Roasted Potatoes and Wilted Kale
1 pound sweet potatoes
1 pound regular potatoes
1/3 cup olive oil
4-8 cloves peeled garlic (depending on how much you like garlic!! it gets roasted so its not that intense)
3/4 pound (1-2 bunches) chopped kale with the ribs removed
1/2 tsp of each salt, peper, garlic and onion powder, or to taste

Creamy/Spicy Tahini Dressing
1/4 cup well stirred tahini
4 tbs water
3 tbs lemon juice
1 garlic clove
1-3 tbs siracha (basically to taste depending on how spicy you want it dressing should be pink though)

Instructions:
-preheat oven to 400
-cut and peel the potatoes into 1/2 to 1 inch cubes
-toss with oil, whole garlic cloves, the salt/pepper and garlic/onion powder
- spread evenly on baking sheet (sheet should be covered in tin foil) and roast for 30 mins stirring every 10 mins
-meanwhile, toss the shredded kale in a (tiny) bit of oil (optional...I use m spritzer) and sprinkle with more garlic powder (note: this is NOT garlic salt)

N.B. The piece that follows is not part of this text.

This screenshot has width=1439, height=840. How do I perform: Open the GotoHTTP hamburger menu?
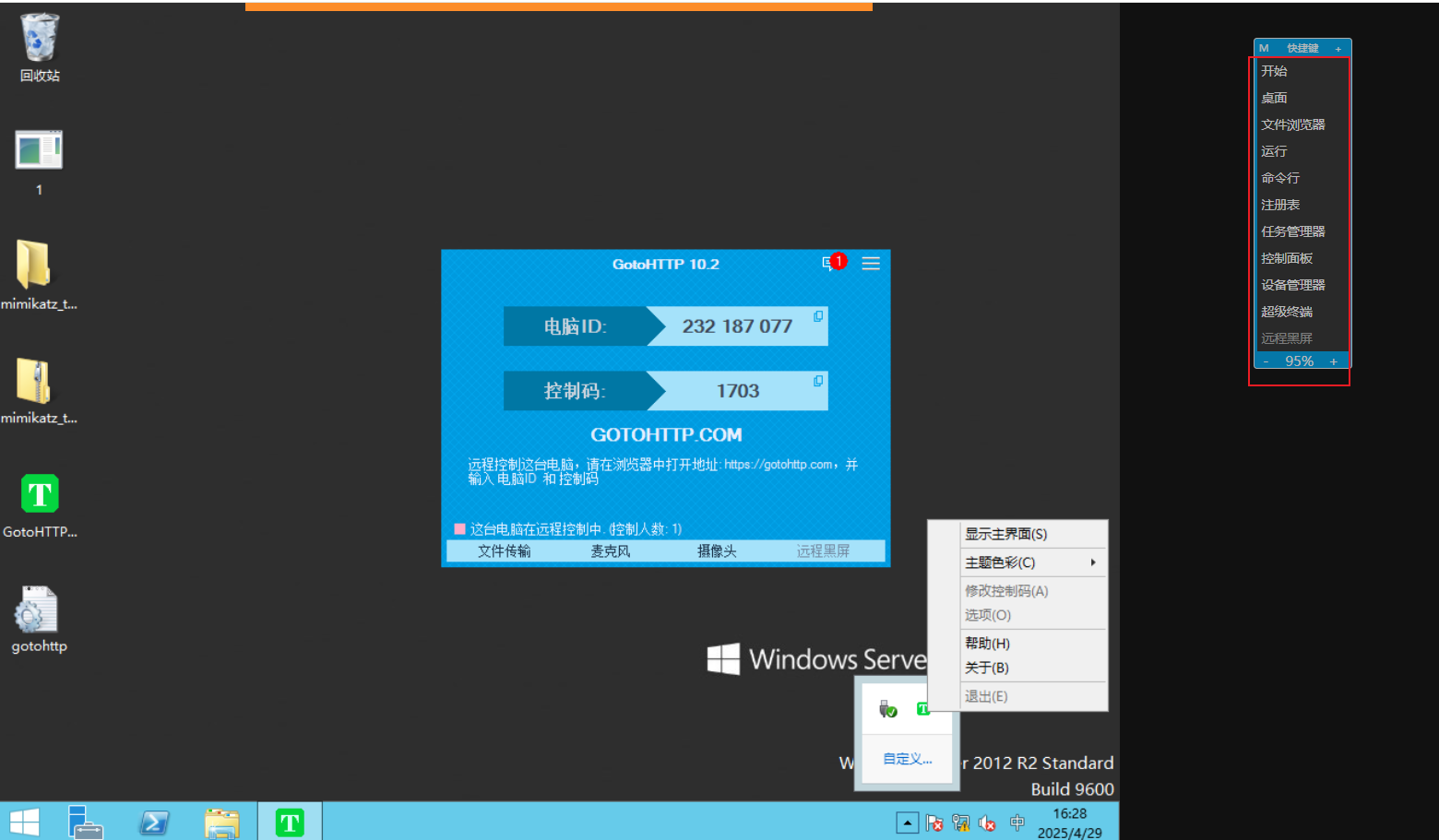click(x=870, y=264)
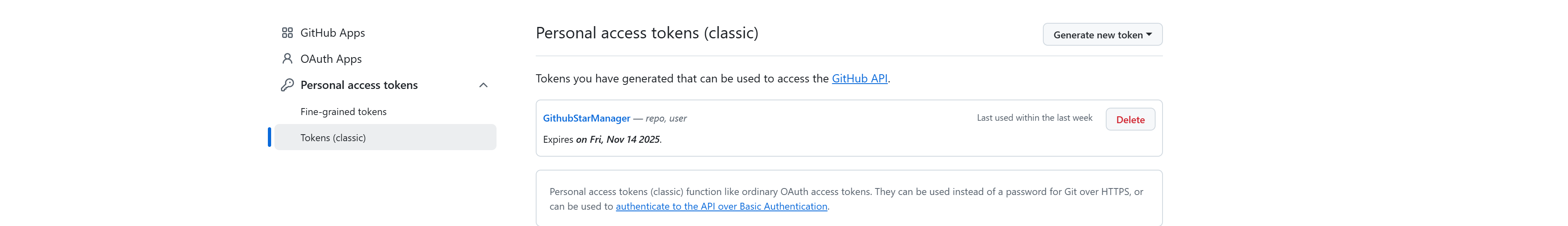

-add the kale for the last 5 mins of cooking, just enough time to wilt it
-to make the tahini sauce:
          -in a food processor, puree tahini, lemon juice, water, garlic, and siracha
          -if to thick add more water
-after kale is wilted remove from oven, stir potatoes, garlic and kale together and drizzle with tahini and enjoy!